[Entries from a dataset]
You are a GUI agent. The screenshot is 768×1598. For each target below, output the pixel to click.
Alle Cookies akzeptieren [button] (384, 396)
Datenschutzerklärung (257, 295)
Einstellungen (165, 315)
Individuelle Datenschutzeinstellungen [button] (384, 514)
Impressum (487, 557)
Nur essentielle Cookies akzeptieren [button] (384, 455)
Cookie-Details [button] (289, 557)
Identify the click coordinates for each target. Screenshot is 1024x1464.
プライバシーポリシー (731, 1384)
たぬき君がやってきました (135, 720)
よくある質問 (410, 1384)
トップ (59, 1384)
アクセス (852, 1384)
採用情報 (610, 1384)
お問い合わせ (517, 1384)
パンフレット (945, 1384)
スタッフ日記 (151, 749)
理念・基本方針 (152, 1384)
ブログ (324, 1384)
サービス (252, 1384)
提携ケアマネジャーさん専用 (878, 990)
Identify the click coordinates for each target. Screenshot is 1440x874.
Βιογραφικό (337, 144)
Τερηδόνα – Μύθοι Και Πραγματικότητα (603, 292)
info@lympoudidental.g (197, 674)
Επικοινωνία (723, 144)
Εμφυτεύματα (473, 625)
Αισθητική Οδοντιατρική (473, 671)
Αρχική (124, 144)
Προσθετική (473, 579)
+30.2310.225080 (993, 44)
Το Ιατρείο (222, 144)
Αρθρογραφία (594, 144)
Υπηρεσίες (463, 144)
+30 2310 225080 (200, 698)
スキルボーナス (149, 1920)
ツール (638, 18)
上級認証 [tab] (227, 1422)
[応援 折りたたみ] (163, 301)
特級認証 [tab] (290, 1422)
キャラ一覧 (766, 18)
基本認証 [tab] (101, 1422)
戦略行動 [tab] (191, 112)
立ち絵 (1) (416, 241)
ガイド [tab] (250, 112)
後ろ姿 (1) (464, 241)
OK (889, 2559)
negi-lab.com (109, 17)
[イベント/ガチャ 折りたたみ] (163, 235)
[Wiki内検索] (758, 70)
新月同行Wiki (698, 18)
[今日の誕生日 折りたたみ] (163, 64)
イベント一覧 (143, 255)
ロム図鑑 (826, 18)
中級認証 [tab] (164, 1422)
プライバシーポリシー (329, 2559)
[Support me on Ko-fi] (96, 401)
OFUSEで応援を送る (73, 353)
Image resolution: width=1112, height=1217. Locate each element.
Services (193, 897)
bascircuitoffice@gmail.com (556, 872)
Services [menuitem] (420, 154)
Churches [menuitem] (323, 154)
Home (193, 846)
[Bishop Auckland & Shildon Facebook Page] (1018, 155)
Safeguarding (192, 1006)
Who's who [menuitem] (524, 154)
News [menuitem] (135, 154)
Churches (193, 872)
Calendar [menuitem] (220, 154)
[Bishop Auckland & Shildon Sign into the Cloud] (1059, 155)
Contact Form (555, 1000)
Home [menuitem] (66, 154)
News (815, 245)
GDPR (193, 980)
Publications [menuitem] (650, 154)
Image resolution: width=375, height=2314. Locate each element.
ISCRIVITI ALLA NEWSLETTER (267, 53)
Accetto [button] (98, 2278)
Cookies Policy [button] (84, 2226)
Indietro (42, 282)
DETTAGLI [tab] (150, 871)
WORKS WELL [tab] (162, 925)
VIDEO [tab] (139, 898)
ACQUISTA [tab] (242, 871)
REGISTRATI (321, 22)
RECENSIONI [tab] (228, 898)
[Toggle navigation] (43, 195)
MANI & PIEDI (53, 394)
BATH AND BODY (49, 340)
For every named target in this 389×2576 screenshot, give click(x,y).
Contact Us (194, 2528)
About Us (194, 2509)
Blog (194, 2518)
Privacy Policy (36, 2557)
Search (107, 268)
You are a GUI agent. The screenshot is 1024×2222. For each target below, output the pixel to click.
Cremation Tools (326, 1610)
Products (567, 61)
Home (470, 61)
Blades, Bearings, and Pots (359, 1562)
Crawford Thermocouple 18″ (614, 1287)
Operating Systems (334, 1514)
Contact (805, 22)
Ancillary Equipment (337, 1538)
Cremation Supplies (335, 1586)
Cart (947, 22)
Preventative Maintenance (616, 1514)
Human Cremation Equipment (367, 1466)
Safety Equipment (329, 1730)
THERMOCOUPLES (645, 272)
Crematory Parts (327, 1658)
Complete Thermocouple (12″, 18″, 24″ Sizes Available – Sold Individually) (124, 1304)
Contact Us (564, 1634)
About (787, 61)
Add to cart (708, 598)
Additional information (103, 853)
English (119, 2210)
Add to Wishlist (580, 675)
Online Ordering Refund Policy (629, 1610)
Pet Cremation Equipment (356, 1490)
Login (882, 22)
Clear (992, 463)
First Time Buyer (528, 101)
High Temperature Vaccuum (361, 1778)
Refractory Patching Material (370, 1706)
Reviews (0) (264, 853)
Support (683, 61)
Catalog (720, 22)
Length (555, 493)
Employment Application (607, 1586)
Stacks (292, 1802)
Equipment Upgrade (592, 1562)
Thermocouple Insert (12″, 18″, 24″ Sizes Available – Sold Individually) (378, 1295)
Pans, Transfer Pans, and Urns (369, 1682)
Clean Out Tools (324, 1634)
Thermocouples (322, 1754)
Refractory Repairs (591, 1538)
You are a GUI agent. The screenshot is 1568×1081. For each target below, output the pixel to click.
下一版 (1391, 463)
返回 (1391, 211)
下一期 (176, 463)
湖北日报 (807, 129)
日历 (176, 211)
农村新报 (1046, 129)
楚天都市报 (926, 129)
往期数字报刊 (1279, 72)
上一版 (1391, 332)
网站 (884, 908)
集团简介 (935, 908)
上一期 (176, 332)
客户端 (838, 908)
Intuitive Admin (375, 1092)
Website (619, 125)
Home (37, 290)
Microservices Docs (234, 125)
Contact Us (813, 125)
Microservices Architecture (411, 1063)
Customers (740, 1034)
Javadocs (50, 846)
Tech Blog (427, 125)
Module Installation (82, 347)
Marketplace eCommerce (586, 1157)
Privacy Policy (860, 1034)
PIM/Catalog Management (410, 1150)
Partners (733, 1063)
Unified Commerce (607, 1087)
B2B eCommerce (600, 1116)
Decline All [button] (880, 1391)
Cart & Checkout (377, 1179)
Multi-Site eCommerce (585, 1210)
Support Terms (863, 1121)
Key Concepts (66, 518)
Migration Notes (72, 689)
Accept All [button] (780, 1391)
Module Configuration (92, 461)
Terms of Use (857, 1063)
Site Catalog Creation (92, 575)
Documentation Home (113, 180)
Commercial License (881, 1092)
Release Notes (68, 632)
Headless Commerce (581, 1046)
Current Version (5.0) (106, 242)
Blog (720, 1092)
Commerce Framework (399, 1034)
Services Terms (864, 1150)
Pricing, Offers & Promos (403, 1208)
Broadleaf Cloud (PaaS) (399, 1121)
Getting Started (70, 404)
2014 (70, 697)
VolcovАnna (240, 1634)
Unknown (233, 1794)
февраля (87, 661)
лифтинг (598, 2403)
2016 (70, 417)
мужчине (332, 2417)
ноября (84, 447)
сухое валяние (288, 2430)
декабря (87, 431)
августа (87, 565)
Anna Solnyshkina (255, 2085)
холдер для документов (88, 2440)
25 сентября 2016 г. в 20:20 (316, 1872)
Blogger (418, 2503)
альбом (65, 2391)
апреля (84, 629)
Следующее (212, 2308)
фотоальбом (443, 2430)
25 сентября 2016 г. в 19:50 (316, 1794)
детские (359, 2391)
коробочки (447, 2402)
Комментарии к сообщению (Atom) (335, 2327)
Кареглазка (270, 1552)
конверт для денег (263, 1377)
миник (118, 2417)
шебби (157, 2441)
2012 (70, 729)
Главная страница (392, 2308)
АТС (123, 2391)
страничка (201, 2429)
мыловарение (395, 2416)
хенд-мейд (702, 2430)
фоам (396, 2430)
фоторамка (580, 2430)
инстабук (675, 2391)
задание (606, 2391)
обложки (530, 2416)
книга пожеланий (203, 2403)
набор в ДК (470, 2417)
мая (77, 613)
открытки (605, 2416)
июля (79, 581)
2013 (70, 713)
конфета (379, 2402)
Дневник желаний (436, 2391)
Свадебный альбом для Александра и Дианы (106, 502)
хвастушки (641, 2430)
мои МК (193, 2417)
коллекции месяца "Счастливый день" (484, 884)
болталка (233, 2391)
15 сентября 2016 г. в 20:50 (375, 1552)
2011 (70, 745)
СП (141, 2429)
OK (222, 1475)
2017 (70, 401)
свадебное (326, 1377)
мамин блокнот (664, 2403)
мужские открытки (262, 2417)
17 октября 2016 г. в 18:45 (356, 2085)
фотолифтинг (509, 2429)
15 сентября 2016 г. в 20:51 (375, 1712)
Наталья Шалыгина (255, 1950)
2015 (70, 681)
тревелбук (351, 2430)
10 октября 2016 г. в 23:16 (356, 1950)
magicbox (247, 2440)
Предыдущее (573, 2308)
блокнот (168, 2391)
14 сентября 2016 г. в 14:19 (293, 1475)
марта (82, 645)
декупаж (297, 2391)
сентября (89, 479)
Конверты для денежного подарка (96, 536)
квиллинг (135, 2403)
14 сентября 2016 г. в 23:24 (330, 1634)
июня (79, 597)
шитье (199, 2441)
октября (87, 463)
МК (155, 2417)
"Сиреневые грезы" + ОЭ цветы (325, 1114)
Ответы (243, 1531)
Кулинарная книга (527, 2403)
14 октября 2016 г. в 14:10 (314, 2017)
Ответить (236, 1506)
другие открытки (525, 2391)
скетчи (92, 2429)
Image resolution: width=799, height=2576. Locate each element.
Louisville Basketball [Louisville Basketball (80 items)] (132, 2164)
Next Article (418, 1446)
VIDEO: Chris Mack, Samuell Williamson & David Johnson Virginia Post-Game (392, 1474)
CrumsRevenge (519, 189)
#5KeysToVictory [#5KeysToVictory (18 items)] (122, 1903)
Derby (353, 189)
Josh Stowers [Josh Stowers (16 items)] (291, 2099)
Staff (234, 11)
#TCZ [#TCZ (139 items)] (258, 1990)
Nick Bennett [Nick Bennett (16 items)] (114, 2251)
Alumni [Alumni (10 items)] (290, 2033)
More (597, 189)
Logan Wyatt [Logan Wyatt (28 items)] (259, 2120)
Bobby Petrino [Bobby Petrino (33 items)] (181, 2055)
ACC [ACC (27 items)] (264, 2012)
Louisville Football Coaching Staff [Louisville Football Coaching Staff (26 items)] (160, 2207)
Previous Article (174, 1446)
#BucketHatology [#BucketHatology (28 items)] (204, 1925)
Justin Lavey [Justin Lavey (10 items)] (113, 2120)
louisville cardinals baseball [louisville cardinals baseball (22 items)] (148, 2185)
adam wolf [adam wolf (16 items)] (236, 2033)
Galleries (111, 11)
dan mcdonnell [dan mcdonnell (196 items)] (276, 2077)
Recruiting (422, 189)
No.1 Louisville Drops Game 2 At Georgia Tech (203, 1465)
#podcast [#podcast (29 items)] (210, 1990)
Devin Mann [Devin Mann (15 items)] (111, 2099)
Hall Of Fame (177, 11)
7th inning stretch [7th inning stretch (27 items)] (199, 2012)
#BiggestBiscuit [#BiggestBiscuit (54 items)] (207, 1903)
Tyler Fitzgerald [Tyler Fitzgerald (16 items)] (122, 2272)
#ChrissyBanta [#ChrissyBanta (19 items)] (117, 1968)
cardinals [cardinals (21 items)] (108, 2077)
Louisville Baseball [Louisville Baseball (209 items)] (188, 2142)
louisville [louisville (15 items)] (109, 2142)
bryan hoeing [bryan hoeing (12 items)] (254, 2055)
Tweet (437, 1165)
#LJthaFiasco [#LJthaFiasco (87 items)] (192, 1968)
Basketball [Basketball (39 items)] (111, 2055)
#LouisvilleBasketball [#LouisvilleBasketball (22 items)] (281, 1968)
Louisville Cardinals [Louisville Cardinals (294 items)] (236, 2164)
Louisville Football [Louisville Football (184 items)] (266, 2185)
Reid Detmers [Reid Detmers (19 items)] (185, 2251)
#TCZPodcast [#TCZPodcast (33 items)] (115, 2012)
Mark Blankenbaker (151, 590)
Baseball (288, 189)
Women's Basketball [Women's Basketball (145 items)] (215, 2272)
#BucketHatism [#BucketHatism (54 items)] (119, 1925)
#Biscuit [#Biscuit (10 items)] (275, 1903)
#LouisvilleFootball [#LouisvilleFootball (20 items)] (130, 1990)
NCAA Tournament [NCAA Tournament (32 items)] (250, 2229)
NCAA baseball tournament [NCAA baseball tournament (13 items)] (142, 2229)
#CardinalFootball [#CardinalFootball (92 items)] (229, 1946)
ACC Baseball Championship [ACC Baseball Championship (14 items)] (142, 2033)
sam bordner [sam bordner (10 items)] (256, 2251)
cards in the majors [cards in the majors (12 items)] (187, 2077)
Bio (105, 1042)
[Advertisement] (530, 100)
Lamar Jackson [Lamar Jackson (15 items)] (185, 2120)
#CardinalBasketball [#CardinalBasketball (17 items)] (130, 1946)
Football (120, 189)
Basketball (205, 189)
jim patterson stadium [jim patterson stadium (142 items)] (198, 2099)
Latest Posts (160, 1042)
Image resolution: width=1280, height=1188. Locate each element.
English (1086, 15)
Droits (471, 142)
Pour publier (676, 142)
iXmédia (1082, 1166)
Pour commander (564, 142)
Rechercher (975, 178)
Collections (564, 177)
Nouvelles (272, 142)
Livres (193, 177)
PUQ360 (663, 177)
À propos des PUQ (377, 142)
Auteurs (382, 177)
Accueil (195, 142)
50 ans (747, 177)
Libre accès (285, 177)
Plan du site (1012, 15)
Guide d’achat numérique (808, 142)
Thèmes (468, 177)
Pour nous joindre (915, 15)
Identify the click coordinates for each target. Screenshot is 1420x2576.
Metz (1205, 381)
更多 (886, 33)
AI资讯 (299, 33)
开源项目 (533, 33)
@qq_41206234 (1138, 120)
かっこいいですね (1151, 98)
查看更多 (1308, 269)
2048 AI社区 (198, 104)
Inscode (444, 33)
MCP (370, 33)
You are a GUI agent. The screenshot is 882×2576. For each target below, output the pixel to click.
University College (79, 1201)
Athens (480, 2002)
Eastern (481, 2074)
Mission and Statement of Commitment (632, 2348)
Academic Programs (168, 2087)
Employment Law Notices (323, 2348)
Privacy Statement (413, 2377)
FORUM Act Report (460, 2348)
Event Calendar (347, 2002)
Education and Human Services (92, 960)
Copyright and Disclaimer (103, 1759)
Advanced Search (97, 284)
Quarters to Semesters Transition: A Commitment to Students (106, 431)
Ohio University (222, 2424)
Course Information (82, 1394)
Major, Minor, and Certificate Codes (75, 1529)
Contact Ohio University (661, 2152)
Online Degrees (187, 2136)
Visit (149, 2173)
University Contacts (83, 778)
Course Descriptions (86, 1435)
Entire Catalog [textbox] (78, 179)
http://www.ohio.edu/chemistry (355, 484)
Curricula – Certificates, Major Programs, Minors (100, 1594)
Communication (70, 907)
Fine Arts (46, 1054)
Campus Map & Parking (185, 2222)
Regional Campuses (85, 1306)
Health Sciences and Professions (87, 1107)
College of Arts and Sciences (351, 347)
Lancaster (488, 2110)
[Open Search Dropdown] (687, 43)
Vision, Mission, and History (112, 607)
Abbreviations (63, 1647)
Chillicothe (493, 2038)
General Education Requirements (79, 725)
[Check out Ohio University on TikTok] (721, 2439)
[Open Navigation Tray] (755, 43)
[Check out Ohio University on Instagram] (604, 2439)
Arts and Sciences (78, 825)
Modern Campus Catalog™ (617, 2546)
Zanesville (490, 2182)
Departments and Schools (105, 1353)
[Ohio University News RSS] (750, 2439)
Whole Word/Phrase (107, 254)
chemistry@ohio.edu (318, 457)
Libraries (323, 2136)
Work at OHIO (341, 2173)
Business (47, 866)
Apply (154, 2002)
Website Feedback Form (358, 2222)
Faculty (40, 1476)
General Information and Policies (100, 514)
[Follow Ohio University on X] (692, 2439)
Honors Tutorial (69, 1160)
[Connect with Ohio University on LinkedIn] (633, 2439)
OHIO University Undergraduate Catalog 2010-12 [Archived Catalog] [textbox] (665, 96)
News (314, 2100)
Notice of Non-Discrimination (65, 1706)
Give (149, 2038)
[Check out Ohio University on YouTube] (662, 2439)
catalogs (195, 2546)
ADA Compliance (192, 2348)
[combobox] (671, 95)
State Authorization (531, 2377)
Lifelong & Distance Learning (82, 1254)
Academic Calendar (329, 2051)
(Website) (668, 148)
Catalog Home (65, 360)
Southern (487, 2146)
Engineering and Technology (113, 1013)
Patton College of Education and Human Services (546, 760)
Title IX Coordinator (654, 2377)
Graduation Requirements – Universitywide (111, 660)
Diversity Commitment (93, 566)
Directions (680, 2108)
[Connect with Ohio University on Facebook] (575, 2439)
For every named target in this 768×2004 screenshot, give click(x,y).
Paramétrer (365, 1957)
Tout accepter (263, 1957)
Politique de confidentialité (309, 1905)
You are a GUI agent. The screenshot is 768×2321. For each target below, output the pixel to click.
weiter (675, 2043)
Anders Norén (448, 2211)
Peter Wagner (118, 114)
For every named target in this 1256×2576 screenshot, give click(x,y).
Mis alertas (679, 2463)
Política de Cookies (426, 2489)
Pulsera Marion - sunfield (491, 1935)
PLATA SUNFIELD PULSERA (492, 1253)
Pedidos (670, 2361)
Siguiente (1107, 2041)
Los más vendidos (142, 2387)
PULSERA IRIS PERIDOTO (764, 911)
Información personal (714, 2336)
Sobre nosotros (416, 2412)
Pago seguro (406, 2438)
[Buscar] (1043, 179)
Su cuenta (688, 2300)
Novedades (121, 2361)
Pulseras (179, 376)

SHORT TASK: Rewrite the entries from the line with "октября (87, 463)" up to and including the line with "Staff (234, 11)", switching "Next Article" to "Previous Article". Leave everything else unchanged.

REPLY TO THE TASK:
октября (87, 463)
МК (155, 2417)
"Сиреневые грезы" + ОЭ цветы (325, 1114)
Ответы (243, 1531)
Кулинарная книга (527, 2403)
14 октября 2016 г. в 14:10 (314, 2017)
Ответить (236, 1506)
другие открытки (525, 2391)
скетчи (92, 2429)
Image resolution: width=799, height=2576. Locate each element.
Louisville Basketball [Louisville Basketball (80 items)] (132, 2164)
Previous Article (418, 1446)
VIDEO: Chris Mack, Samuell Williamson & David Johnson Virginia Post-Game (392, 1474)
CrumsRevenge (519, 189)
#5KeysToVictory [#5KeysToVictory (18 items)] (122, 1903)
Derby (353, 189)
Josh Stowers [Josh Stowers (16 items)] (291, 2099)
Staff (234, 11)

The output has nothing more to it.